If we were to lose the color in our eyes.

what if a letter was left off your loved one's name? What if the L went missing from love or the P from hope?

To omit even the smallest detail from sunlight or grass would drastically change them, would unsettle their meaning, and distort our image of them. Imagine if we left the T out of Portugal or the Z out of New Zealand. That would be like omitting light from a town like Lisbon or genuine kindness from the kiwis.

When we use these words, they're not just words: every letter, all that space between those letters, the words they appear between and near, all of these lines and space carry weight, there's a gravity within these words and our interaction with them. To shift or omit even the slightest element would be like adjusting the stars in Orion's belt.

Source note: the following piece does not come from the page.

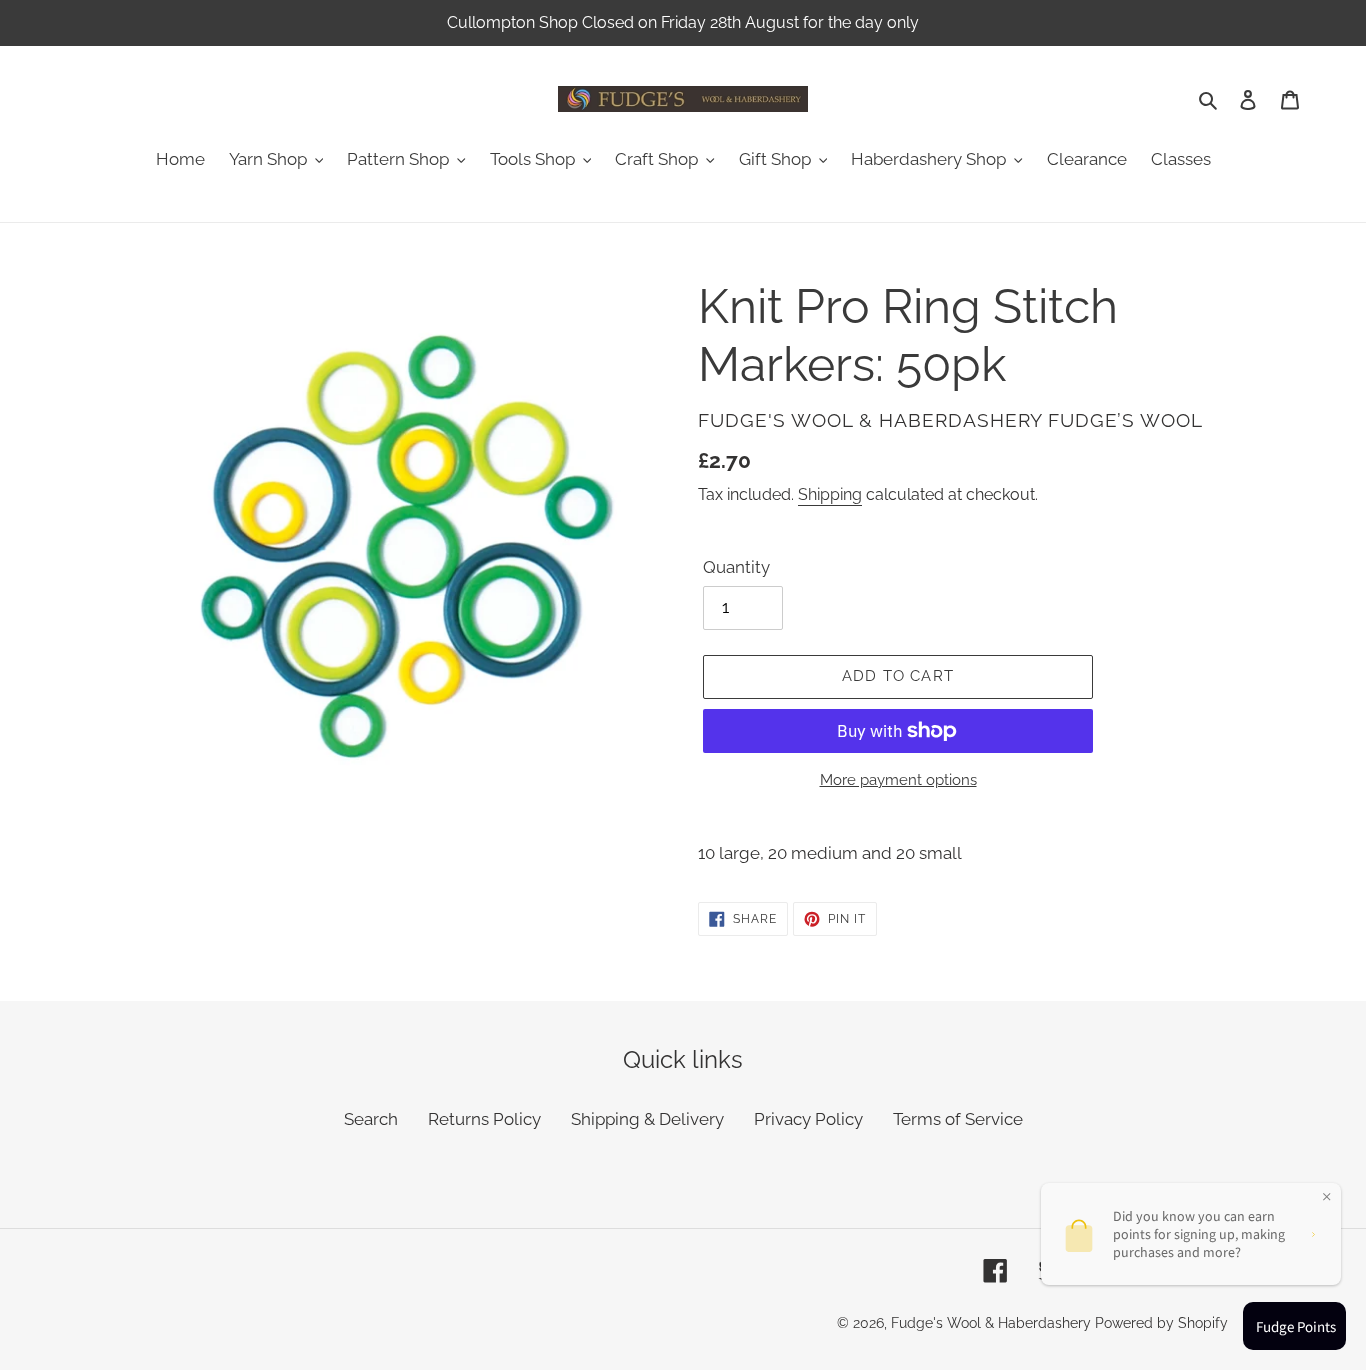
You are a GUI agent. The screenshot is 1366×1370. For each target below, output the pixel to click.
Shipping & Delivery (647, 1119)
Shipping (830, 494)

When I write the word green, you and I can both agree on a loose definition of this word. We see something similar. But this word symbolizes a unique world of color and experience and sensation that represents who we are, that impacts how we see ourselves in the world, and how we see each other. 

And who's to say that when I say green, what you see isn’t green but blue or purple. We place boundaries around the words, we call green a cool color just like blue and purple. But there's no way to know the green I see isn't the blue you see. But ultimately, the word is what keeps us in check.

Now if we were to omit a letter, a shade or a hue, a single sensation, would we still settle into the same environment? Without green, what would this place look like? How would we adjust to a world without green? Would we remain as we were, maintain our perspective, hold tight to beliefs, speak the same language, see ourselves and each other as we were? Or would our world's shift?

What if suddenly clouds were to evaporate once and for all? What if the color in our eyes were to disappear? What if the birdsong at sunrise didn't greet us? Or the taste and feel of a summer peach were to vanish? Or more simply what if a letter was left off from your loved one’s name? What if the L went missing from love or the P from hope?

If we aren't paying attention to the details, if we aren't embracing all of the words we have in our world, if we aren’t embracing all of each word, our own world begins to shift and our shared space within these worlds is something we suddenly must renegotiate, something suddenly unsettling, something we must relearn.

But also, the act of omission can be additive: white space, darkness, a loved one losing their hair, dementia, personal freedoms to nurture our babies.

To see our most treasured symbols shift shines light through a new face in the prism of our being, arouses a new fascination in what remains and what was altered, and leads to a deeper understanding of what makes the meaning within.

To omit is to call into question a symbol’s reason for being, its proximity to the source. To omit calls us to reengage, and forces us to imagine a new way of seeing things.